Data items:
════

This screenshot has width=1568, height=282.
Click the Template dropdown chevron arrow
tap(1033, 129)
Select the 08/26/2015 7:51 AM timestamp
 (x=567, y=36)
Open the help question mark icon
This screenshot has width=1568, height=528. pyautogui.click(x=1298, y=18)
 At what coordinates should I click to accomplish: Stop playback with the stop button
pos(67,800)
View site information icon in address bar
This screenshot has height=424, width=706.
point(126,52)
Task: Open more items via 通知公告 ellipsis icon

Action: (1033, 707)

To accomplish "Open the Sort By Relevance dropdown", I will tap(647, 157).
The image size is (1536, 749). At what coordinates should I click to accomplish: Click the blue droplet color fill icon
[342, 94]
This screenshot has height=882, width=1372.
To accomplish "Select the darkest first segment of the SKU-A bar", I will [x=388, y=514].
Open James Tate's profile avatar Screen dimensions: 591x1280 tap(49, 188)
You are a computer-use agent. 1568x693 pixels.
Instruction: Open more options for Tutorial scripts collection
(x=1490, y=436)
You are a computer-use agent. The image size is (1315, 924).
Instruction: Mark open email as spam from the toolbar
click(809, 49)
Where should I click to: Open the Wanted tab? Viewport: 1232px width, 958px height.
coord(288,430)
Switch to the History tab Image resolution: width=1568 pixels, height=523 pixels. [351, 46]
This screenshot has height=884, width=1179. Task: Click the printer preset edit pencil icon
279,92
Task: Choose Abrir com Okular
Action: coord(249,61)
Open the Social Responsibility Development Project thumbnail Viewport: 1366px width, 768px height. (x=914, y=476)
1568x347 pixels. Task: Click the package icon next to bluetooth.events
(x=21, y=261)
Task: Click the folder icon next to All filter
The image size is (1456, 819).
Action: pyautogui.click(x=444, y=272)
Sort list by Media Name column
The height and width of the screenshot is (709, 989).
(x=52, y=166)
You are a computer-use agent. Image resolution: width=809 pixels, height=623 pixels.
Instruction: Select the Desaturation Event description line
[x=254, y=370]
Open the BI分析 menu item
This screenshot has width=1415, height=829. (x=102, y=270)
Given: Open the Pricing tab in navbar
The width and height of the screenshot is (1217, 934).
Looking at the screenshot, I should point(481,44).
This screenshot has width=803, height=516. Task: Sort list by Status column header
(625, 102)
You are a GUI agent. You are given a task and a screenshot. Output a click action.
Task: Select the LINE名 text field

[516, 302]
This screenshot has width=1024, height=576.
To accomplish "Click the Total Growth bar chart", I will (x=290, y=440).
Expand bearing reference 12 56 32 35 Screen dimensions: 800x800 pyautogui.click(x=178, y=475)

════

Task to carry out:
When a line in the records holds the string "will", copy that line.

Response:
To accomplish "Open the Sort By Relevance dropdown", I will tap(647, 157).
To accomplish "Select the darkest first segment of the SKU-A bar", I will [x=388, y=514].
To accomplish "Click the Total Growth bar chart", I will (x=290, y=440).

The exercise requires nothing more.